Aquele silêncio captado por quem se detém a olhar o céu que, mesmo durante o temporal, oferece momentos de profundo vazio de sons. Treinar os ouvidos e ser capaz de captar o silêncio e dentro dele o mais leve balançar das folhas ao vento.

Daí em diante, todo o som será apreciado com ouvidos seletivos e prontos para qualquer mudança nas cadências que o acompanham. E isso é saudável.

Há quem, porém, diante de um verdadeiro tsunami de sons que nos cercam, não resista e procure afastar-se, levando consigo a fé de que “a onda passará”, como diz a letra da música  A Força do Silêncio de Humberto Gessinger e Duca Leindecker.

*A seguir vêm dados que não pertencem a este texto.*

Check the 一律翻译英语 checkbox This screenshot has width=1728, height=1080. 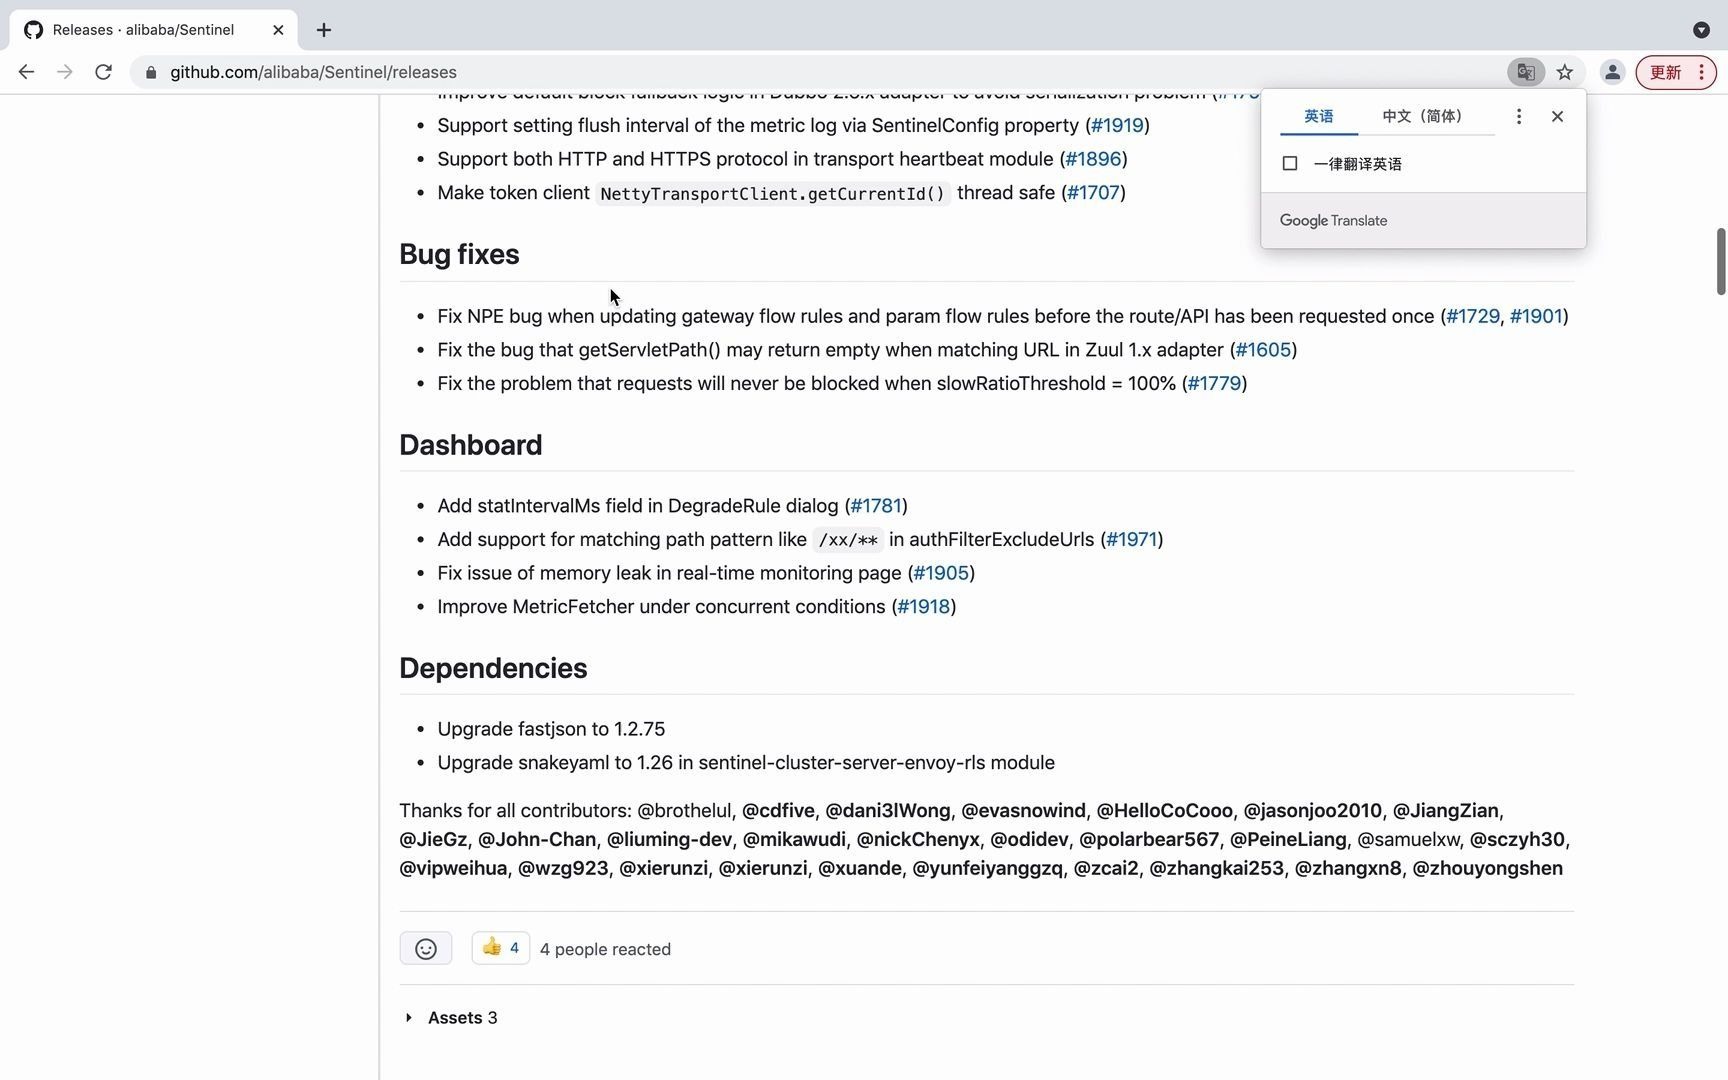point(1290,164)

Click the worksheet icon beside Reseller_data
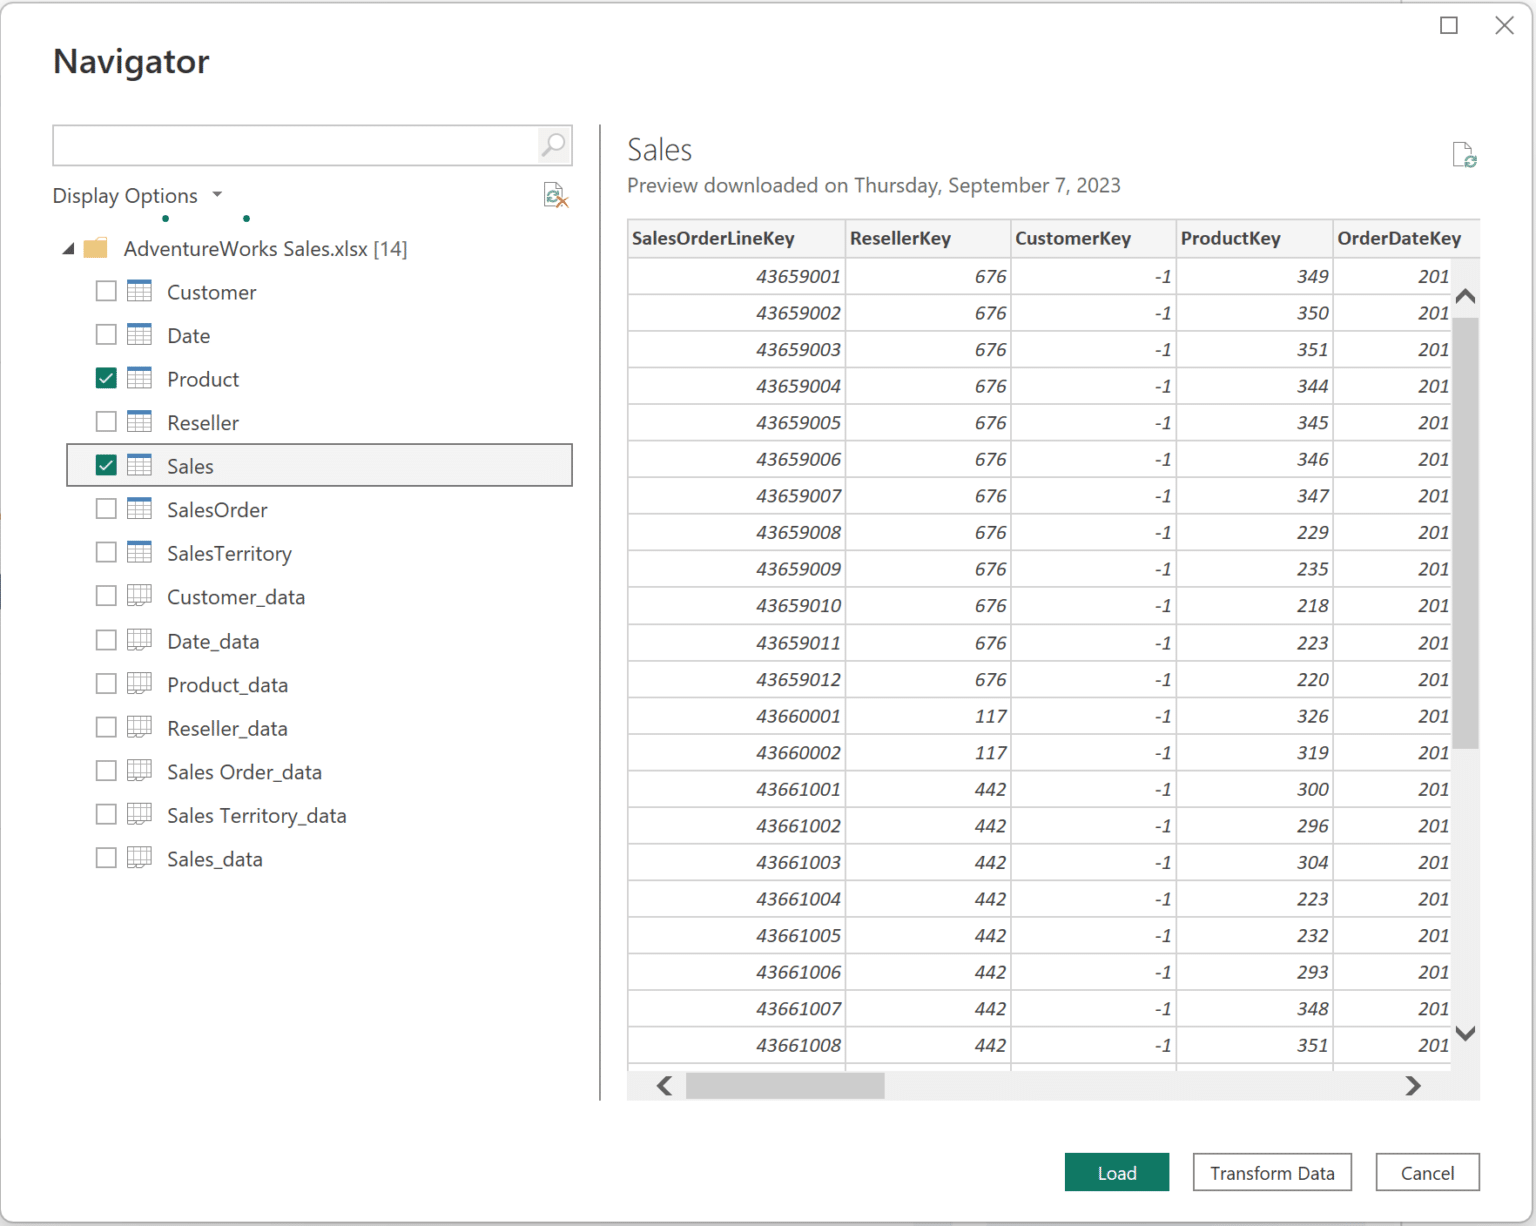click(138, 727)
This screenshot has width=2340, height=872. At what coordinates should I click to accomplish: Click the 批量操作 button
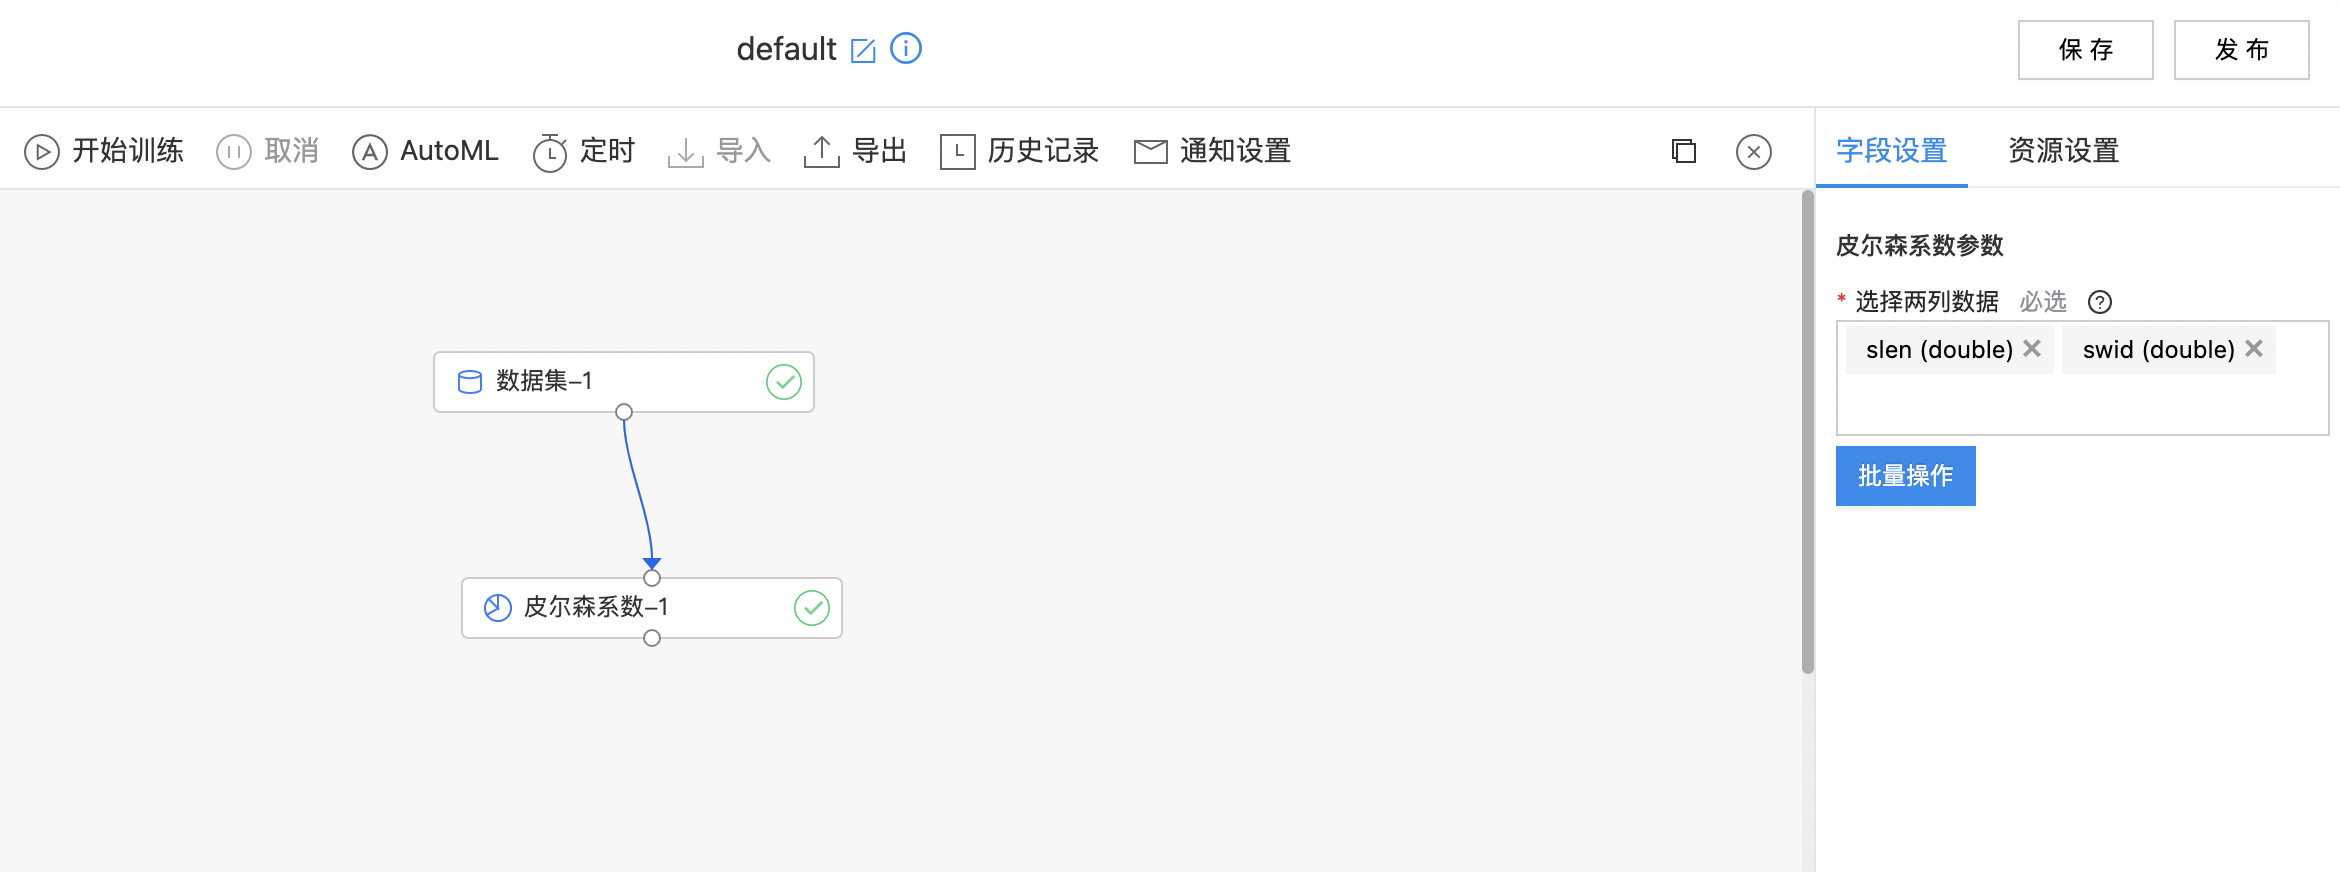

Há pessoas, com as quais tenho conversado, que têm dispensado, com certa frequência, os jornais televisivos, que são sobremaneira importantes, sob o argumento da necessidade “do silêncio” de quem não quer ouvir de forma diária e constante um tsunami, neste caso, de desgraças, de desastres, de matanças. Têm optado pelo silêncio. Aquele que Quintana enalteceu como sendo O DOCE CONVÍVIO. Escreveu ele:

Teus silêncios são pausas musicais.


E a lua?

A lua agradece. Sobrará mais tempo para ela. Sobrarão mais momentos para desfrutarmos do seu olhar noturno sobre nós, como disse Quintana:

Atenção! O luar está filmando...

Afirmação essa, dirão, que só pode ter nascido de um poeta. Claro, que sim. Quintana, novamente, confirma a importância dela, a lua, sobre os poetas, quando escreve:

Digam o que disserem, mas a lua continua sendo o LSD dos poetas.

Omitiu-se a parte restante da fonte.